**TASK DIRECTIONS**
The copy you give must match the records exactly, except that it holds no images.

*** Block opens ***

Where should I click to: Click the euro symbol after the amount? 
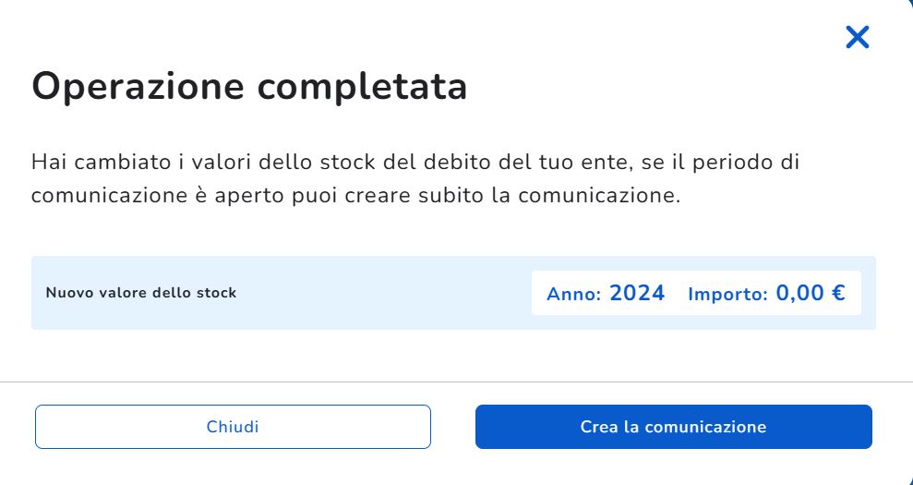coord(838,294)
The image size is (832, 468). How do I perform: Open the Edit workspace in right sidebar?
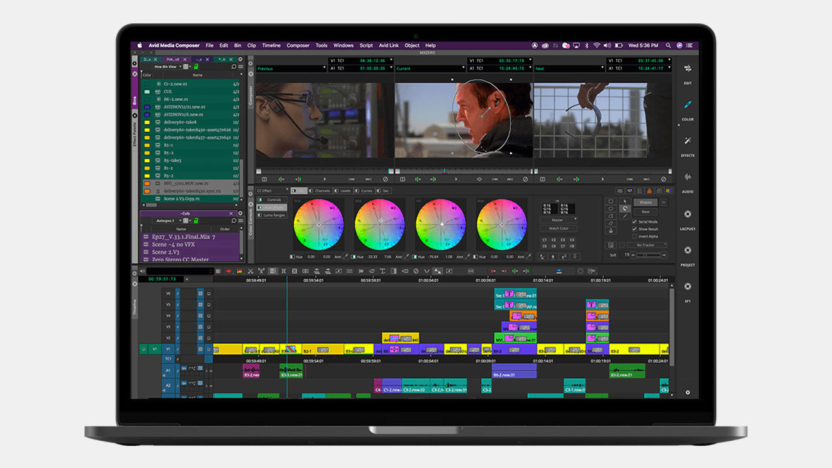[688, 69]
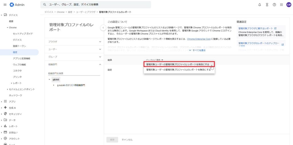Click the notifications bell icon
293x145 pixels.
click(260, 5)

*** Block closes ***

**TASK OUTPUT**
Where should I click to: Click the euro symbol after the amount? 
coord(838,294)
The image size is (832, 468). How do I perform: Open the Edit workspace in right sidebar?
[688, 69]
Click the notifications bell icon
293x145 pixels.
click(260, 5)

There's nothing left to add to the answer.